## TASK OBJECTIVE
Write out every one of the following entries word for word.

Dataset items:
+---+
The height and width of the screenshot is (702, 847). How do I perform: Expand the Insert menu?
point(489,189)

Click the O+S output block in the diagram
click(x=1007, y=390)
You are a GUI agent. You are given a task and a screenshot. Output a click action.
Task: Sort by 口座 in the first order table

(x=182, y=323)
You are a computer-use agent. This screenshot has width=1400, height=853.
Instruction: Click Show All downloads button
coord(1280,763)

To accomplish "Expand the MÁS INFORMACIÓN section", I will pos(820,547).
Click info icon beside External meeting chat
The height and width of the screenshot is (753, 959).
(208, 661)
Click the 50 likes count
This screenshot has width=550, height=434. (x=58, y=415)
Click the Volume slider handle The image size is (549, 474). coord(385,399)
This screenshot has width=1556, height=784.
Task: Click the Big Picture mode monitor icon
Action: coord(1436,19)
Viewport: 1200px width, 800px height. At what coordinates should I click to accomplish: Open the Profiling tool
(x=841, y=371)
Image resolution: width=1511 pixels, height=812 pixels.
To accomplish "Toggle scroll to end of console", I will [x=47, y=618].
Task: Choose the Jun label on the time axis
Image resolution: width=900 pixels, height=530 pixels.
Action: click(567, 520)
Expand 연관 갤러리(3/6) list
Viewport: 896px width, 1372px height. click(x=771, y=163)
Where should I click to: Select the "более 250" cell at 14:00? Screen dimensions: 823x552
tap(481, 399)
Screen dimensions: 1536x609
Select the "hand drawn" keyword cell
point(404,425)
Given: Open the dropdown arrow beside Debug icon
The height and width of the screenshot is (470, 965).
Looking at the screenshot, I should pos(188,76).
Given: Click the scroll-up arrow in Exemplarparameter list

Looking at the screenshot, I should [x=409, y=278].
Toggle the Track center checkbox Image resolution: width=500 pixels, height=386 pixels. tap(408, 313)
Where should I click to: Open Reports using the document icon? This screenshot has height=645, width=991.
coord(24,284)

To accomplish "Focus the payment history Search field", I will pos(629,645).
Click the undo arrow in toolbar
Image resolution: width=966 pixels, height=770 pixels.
+---+
## EXERCISE RESPONSE
The height and width of the screenshot is (702, 847). How do I perform: Expand the Insert menu?
point(489,189)

Click the O+S output block in the diagram
click(x=1007, y=390)
You are a GUI agent. You are given a task and a screenshot. Output a click action.
Task: Sort by 口座 in the first order table

(x=182, y=323)
You are a computer-use agent. This screenshot has width=1400, height=853.
Instruction: Click Show All downloads button
coord(1280,763)

To accomplish "Expand the MÁS INFORMACIÓN section", I will pos(820,547).
Click info icon beside External meeting chat
The height and width of the screenshot is (753, 959).
(208, 661)
Click the 50 likes count
This screenshot has width=550, height=434. (x=58, y=415)
Click the Volume slider handle The image size is (549, 474). coord(385,399)
This screenshot has width=1556, height=784.
Task: Click the Big Picture mode monitor icon
Action: coord(1436,19)
Viewport: 1200px width, 800px height. At what coordinates should I click to accomplish: Open the Profiling tool
(x=841, y=371)
Image resolution: width=1511 pixels, height=812 pixels.
To accomplish "Toggle scroll to end of console", I will [x=47, y=618].
Task: Choose the Jun label on the time axis
Image resolution: width=900 pixels, height=530 pixels.
Action: click(567, 520)
Expand 연관 갤러리(3/6) list
Viewport: 896px width, 1372px height. click(x=771, y=163)
Where should I click to: Select the "более 250" cell at 14:00? Screen dimensions: 823x552
tap(481, 399)
Screen dimensions: 1536x609
Select the "hand drawn" keyword cell
point(404,425)
Given: Open the dropdown arrow beside Debug icon
The height and width of the screenshot is (470, 965).
Looking at the screenshot, I should pos(188,76).
Given: Click the scroll-up arrow in Exemplarparameter list

Looking at the screenshot, I should [x=409, y=278].
Toggle the Track center checkbox Image resolution: width=500 pixels, height=386 pixels. tap(408, 313)
Where should I click to: Open Reports using the document icon? This screenshot has height=645, width=991.
coord(24,284)

To accomplish "Focus the payment history Search field", I will pos(629,645).
Click the undo arrow in toolbar
Image resolution: width=966 pixels, height=770 pixels.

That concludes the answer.